__REQUIRED ACTION__
Could you reproduce every entry that follows, exactly as shown?

__DATA FOR THE TASK__
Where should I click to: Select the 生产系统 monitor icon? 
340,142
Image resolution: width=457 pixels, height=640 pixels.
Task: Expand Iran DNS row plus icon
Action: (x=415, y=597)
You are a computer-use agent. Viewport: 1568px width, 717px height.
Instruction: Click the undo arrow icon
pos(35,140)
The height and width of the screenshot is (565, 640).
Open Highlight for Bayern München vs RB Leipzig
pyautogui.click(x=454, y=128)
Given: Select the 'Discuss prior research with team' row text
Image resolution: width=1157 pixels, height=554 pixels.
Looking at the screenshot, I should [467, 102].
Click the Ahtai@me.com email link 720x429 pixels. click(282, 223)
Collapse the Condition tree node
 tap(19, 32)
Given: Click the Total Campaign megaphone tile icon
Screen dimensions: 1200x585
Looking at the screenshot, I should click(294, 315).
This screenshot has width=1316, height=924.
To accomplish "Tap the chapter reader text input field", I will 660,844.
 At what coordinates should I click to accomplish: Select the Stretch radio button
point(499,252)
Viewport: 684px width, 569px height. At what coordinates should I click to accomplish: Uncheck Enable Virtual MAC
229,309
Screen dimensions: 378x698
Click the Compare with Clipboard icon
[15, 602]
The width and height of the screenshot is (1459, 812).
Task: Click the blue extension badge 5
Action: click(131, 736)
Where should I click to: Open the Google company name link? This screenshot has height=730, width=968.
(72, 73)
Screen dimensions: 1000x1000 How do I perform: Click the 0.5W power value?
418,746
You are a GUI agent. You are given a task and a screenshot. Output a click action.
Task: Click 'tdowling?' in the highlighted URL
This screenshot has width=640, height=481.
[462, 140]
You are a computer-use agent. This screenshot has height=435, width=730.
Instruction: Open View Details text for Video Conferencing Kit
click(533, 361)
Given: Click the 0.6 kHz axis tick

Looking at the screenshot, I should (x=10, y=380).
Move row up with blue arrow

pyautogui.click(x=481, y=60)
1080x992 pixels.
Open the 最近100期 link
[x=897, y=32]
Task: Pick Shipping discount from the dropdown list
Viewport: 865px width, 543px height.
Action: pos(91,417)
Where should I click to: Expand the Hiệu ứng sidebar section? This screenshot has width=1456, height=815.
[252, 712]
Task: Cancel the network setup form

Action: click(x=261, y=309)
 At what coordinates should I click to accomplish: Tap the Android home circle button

__EXERCISE ANSWER__
Where should I click to: Select the 生产系统 monitor icon? 
340,142
Image resolution: width=457 pixels, height=640 pixels.
Task: Expand Iran DNS row plus icon
Action: (x=415, y=597)
You are a computer-use agent. Viewport: 1568px width, 717px height.
Instruction: Click the undo arrow icon
pos(35,140)
The height and width of the screenshot is (565, 640).
Open Highlight for Bayern München vs RB Leipzig
pyautogui.click(x=454, y=128)
Given: Select the 'Discuss prior research with team' row text
Image resolution: width=1157 pixels, height=554 pixels.
Looking at the screenshot, I should [467, 102].
Click the Ahtai@me.com email link 720x429 pixels. click(282, 223)
Collapse the Condition tree node
 tap(19, 32)
Given: Click the Total Campaign megaphone tile icon
Screen dimensions: 1200x585
Looking at the screenshot, I should click(294, 315).
This screenshot has width=1316, height=924.
To accomplish "Tap the chapter reader text input field", I will 660,844.
 At what coordinates should I click to accomplish: Select the Stretch radio button
point(499,252)
Viewport: 684px width, 569px height. At what coordinates should I click to accomplish: Uncheck Enable Virtual MAC
229,309
Screen dimensions: 378x698
Click the Compare with Clipboard icon
[15, 602]
The width and height of the screenshot is (1459, 812).
Task: Click the blue extension badge 5
Action: click(131, 736)
Where should I click to: Open the Google company name link? This screenshot has height=730, width=968.
(72, 73)
Screen dimensions: 1000x1000 How do I perform: Click the 0.5W power value?
418,746
You are a GUI agent. You are given a task and a screenshot. Output a click action.
Task: Click 'tdowling?' in the highlighted URL
This screenshot has width=640, height=481.
[462, 140]
You are a computer-use agent. This screenshot has height=435, width=730.
Instruction: Open View Details text for Video Conferencing Kit
click(533, 361)
Given: Click the 0.6 kHz axis tick

Looking at the screenshot, I should (x=10, y=380).
Move row up with blue arrow

pyautogui.click(x=481, y=60)
1080x992 pixels.
Open the 最近100期 link
[x=897, y=32]
Task: Pick Shipping discount from the dropdown list
Viewport: 865px width, 543px height.
Action: pos(91,417)
Where should I click to: Expand the Hiệu ứng sidebar section? This screenshot has width=1456, height=815.
[252, 712]
Task: Cancel the network setup form

Action: click(x=261, y=309)
 At what coordinates should I click to accomplish: Tap the Android home circle button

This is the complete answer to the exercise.